● Written tasks:
(A) According to the review, what post does David Marc hold?
(B) Please reproduce the passage of the review between "The necessarily selective" and "society is problematic.", inclusive.

Start of Reading passage

The title alludes to Whitman’s Democratic Vistas, and David Marc, a professor of American Civilization at Brown University, begins, ends, and sprinkles the middle of this study with quotations from Whitman. The preface announces “a Whitmanian faith in the ability of the individual consciousness to mingle with a collective cultural conscious ness.” And part of the book’s strategy is to juxtapose demography in its television context with democracy in its Whitmanian context. 

Marc claims that his book seeks “neither to justify television’s existence nor eradicate it from the face of culture,” but at the same time he declines the mask of the “value-free” investigator, acknowledging that we already suffer from too much freedom from values. He realizes there is no posture he can honestly assume that would set him objectively outside a television culture “that turns it on, creates it, rewards it, despises it, forgets it, and remembers it.” He respects television as “the most effective purveyor of language, image, and narrative in American culture,” and he bewails the absence of serious humanistic discourse on the subject. Marc’s method is a modified version of inductive literary criticism, his first loyalty being to individual television programs (“texts” in the current idiom) rather than to any communications theory. But always he is more concerned with television’s role in American culture than with programs themselves. 

The necessarily selective and admittedly autobiographical analyses of the formulas shaping sit-coms, police and detective series, variety shows, and late night weekend comedy are engaging, filled with information about producers, performers, and commercial realities. The reader gets a close-up look at The Beverly Hillbillies, Jackie Gleason, and Saturday Night Live. But treatment of the large questions concerning the moral and cultural impact of television on American society is problematic.

End of Reading passage
Start of Dataset excerpts

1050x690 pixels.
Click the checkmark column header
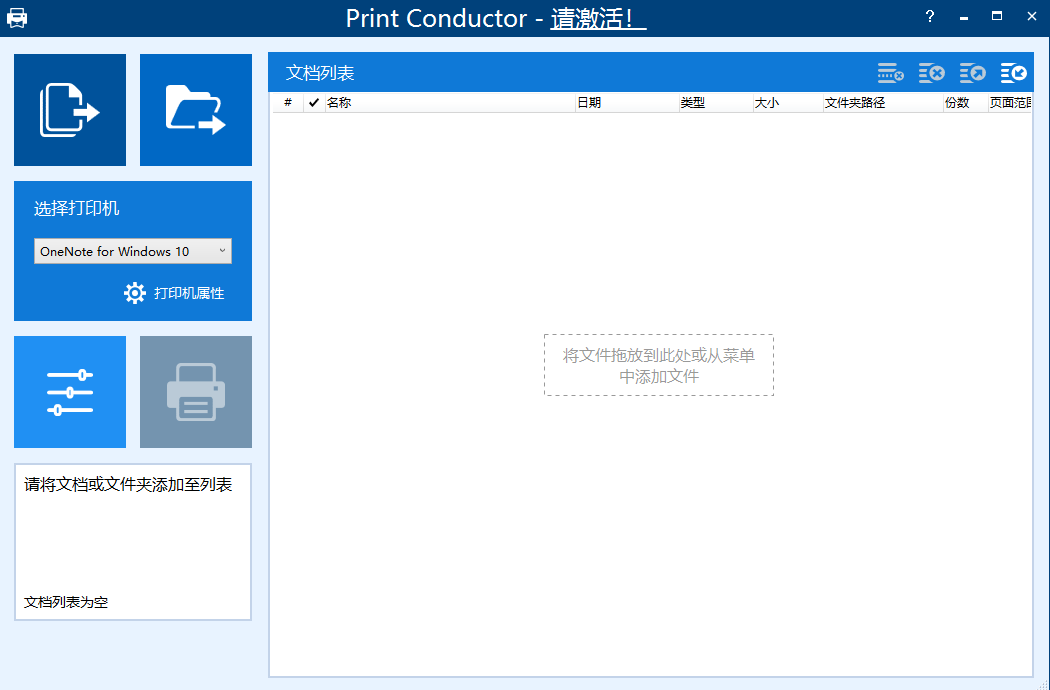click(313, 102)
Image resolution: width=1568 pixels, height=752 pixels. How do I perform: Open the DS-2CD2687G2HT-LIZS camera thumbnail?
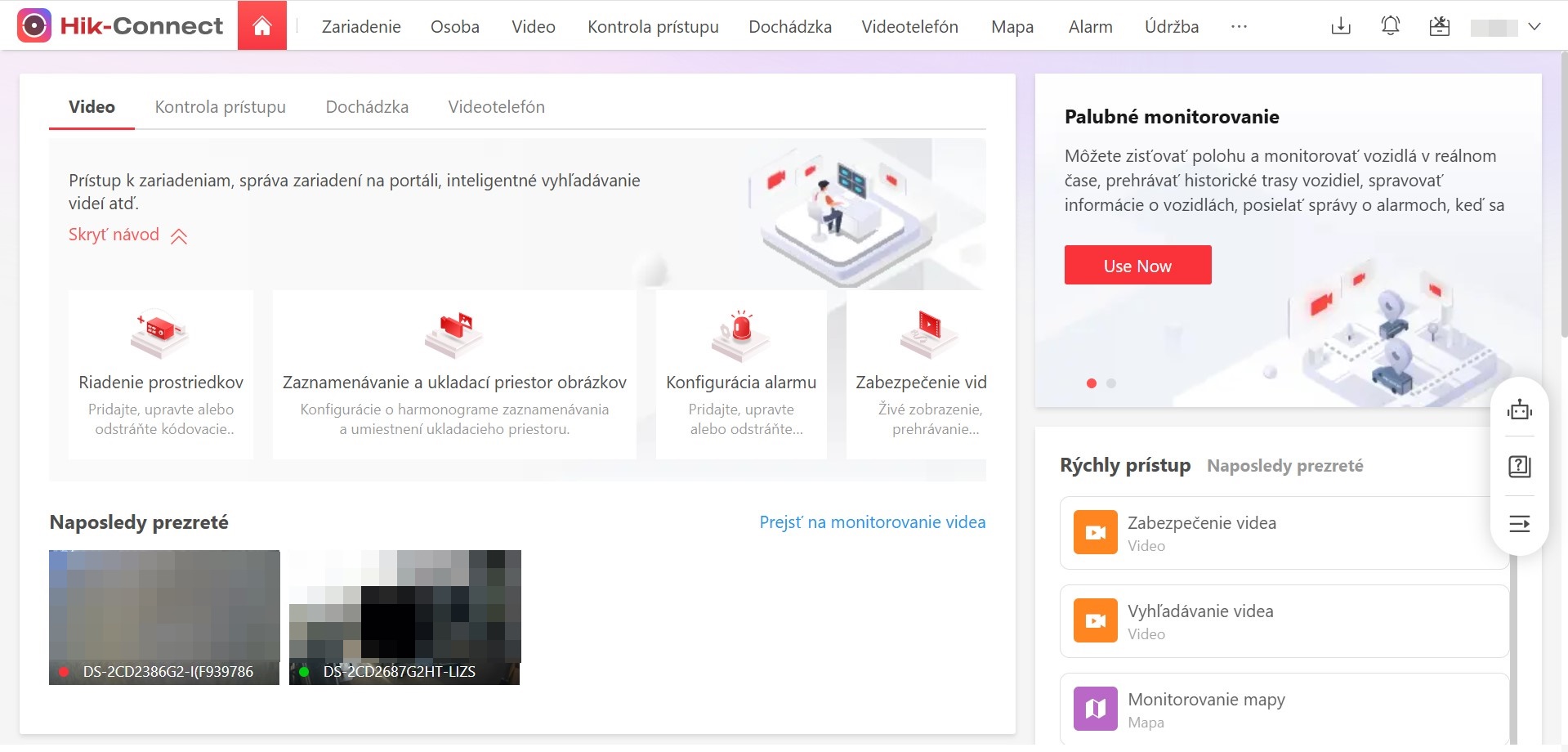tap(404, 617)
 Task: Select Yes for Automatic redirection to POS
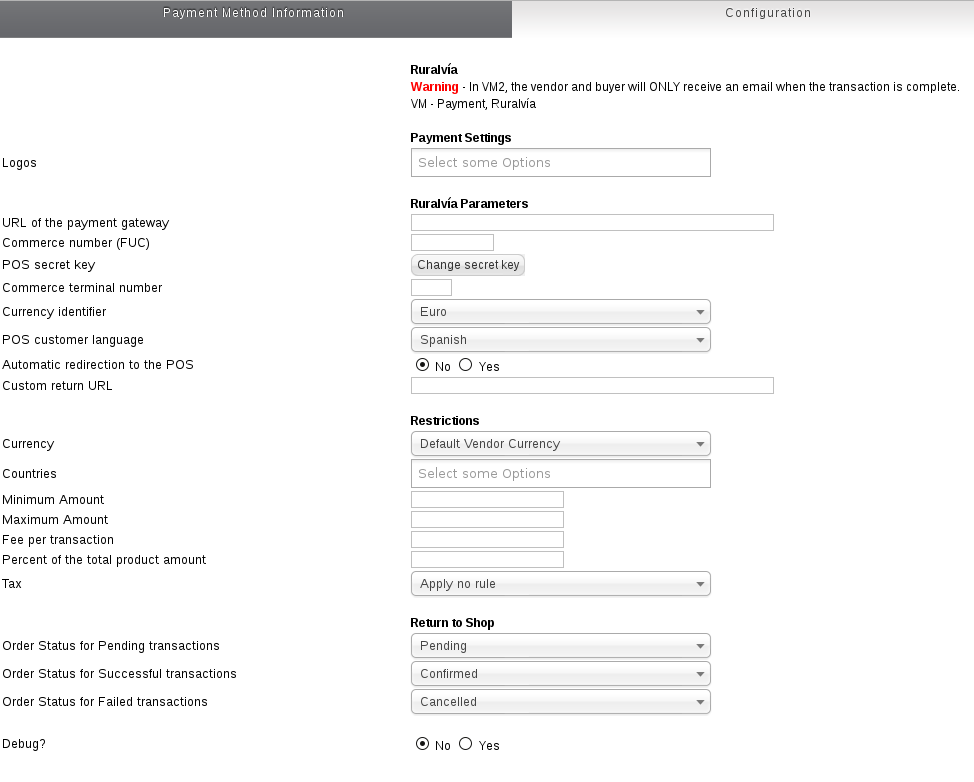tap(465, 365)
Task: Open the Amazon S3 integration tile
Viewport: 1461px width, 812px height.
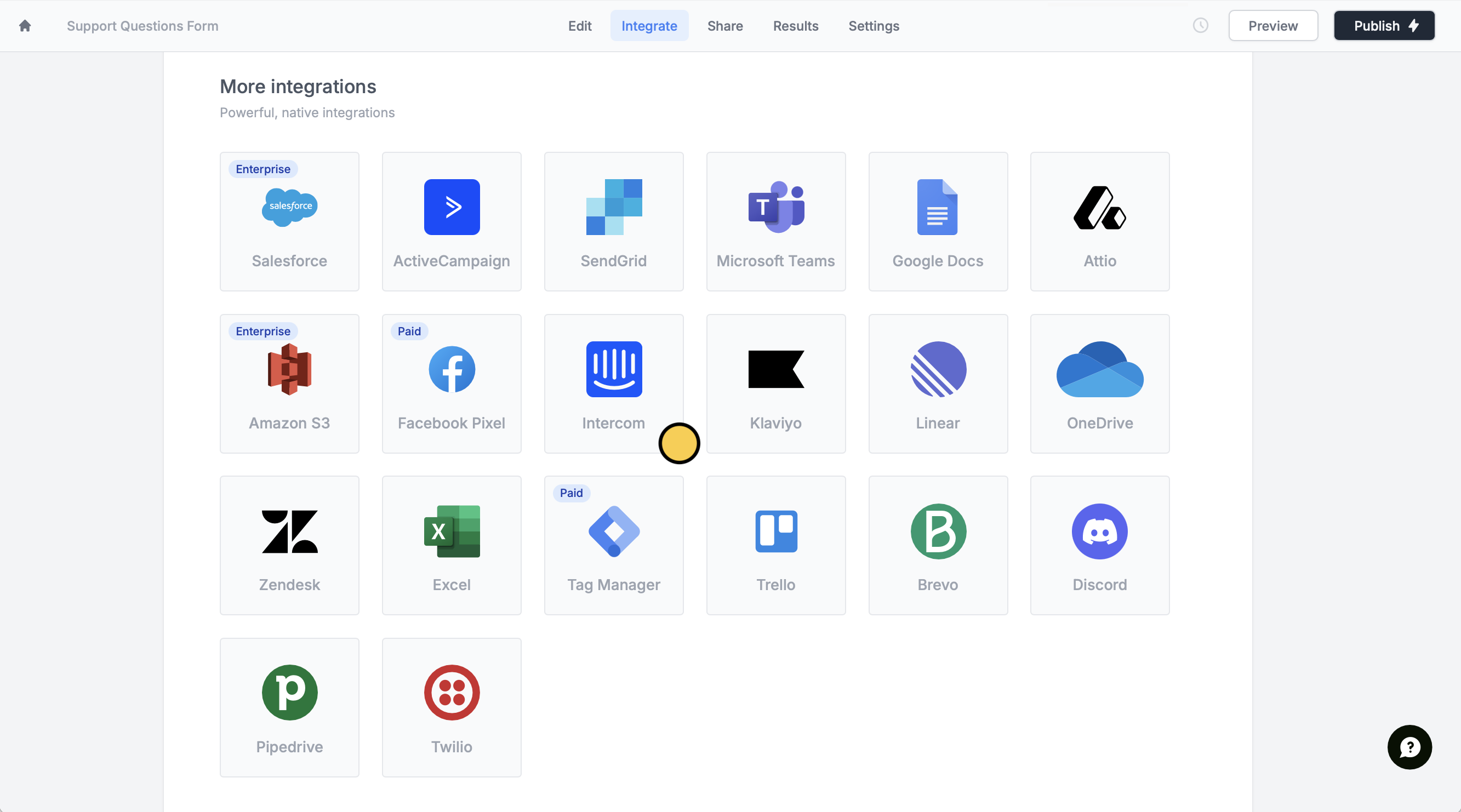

End of Dataset excerpts

● Task-by-task solutions:
(A) He is a professor of American Civilization at Brown University.

(B)
The necessarily selective and admittedly autobiographical analyses of the formulas shaping sit-coms, police and detective series, variety shows, and late night weekend comedy are engaging, filled with information about producers, performers, and commercial realities. The reader gets a close-up look at The Beverly Hillbillies, Jackie Gleason, and Saturday Night Live. But treatment of the large questions concerning the moral and cultural impact of television on American society is problematic.